LONDON (Reuters) - Zlatan Ibrahimovic marked his early return from injury last week by boasting that “lions don’t recover like humans” - and Manchester United manager Jose Mourinho will be particularly relieved that is the case.
Ibrahimovic had been expected to be sidelined until January after suffering knee ligament damage in April, but the 36-year-old Swede worked his way back to fitness two months ahead of schedule to make his comeback from the substitutes’ bench in last Saturday’s victory over Newcastle United.
His return could not have been timelier or more welcome for Mourinho. After rampaging through the first part of the season, when United netted 33 times in 11 games in all competitions, the goals dried up and only 11 have come in their past nine matches.
Much of the problem rests with the out-of-form Romelu Lukaku, whose 11 goals in those first 11 games have been followed by just one since.
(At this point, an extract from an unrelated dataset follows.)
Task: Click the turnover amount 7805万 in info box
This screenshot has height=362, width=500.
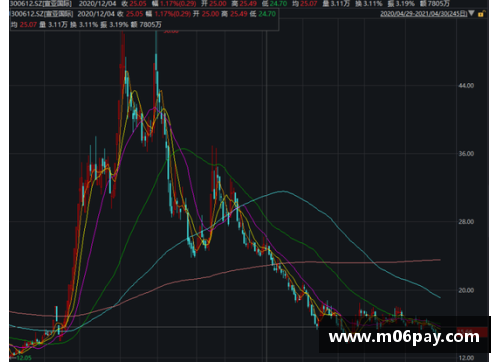Action: pos(151,25)
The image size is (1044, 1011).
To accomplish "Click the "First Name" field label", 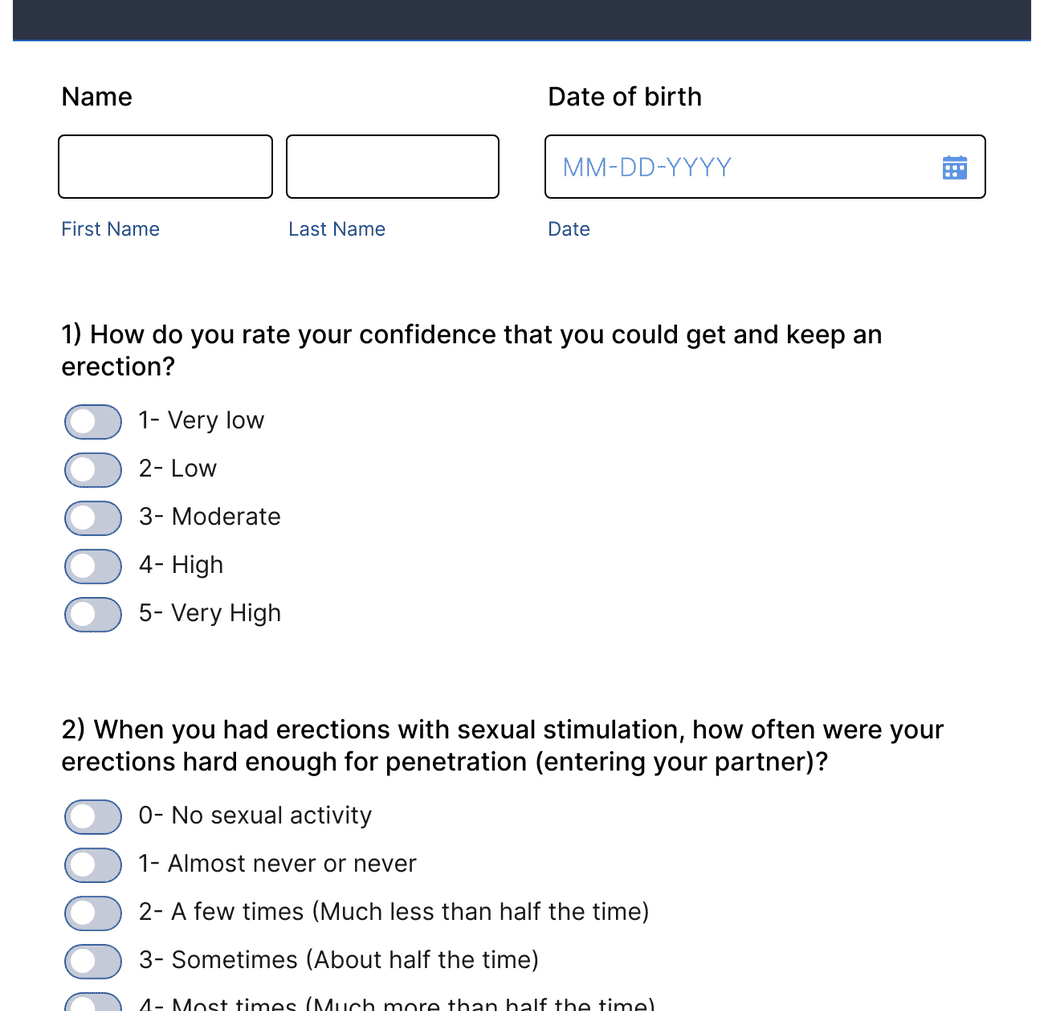I will coord(110,229).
As the Belgian struggled, United’s other forwards failed to step up, with Marcus Rashford, Anthony Martial and Jesse Lingard contributing only two goals apiece in the past nine matches.
Their low return has been one of the key reasons why United have fallen eight points adrift of Premier League leaders Manchester City ahead of Saturday’s visit of Brighton and Hove Albion to Old Trafford.
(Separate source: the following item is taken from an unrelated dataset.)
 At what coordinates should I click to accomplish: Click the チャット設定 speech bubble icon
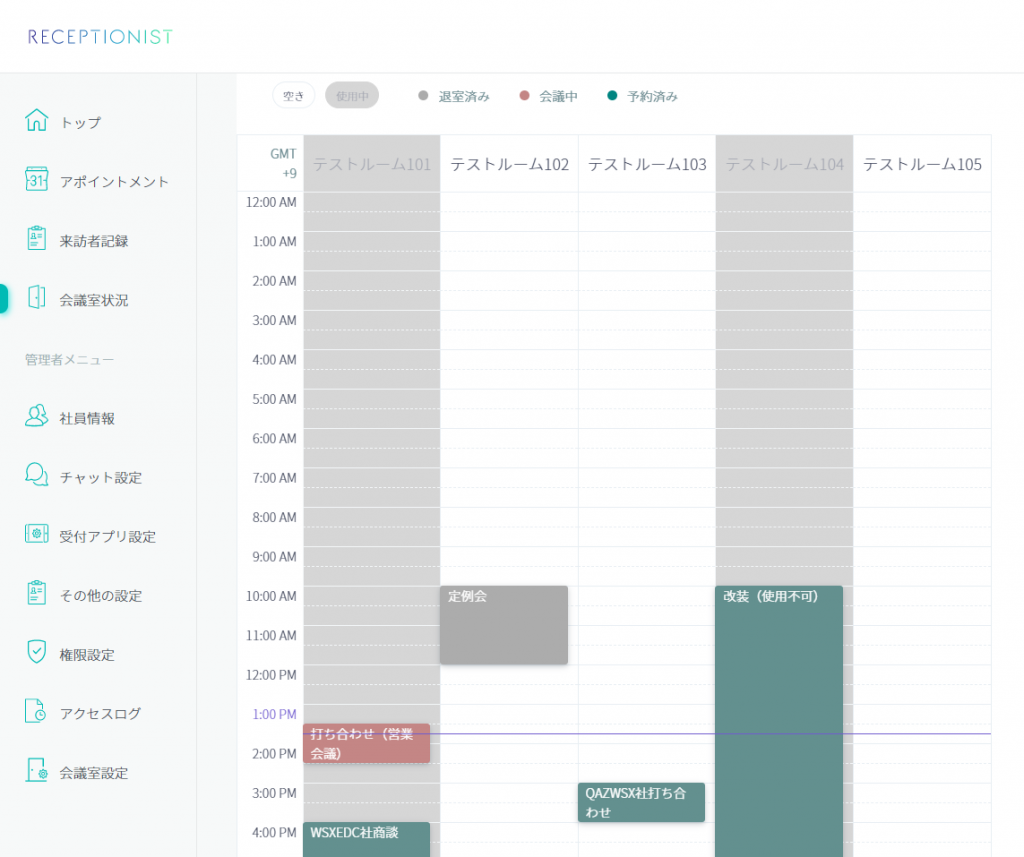coord(37,474)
Ibrahimovic, who scored 28 times before his injury last season, will not only bring goals back to Mourinho’s forward line but competition for places, which could prove just as valuable.
Lukaku has been almost guaranteed a starting place this season, yet that will change when Ibrahimovic is back to full fitness and pushing for inclusion.
Mourinho is not yet sure how long that process will take but says he will resist the urge to rush Ibrahimovic.
“He is not ready,” the former Chelsea, Inter Milan and Real Madrid manager admitted in a press conference on Friday. “Step by step, minute after minute, match after match.
“Normally he’s going to have these periods of 15-20 minutes (as a substitute). One day we’ll feel that he is physically ready.”
Ibrahimovic will also bring an experienced, winning mindset to an unquestionably talented but largely youthful side.
“He’s always here, he’s always positive, he’s a good influence,” Mourinho added.
That influence will only increase once Ibrahimovic gets fitter and sharper.
Lukaku, Rashford, Martial and Lingard need to raise their game at the same rate or face losing their places to the lion.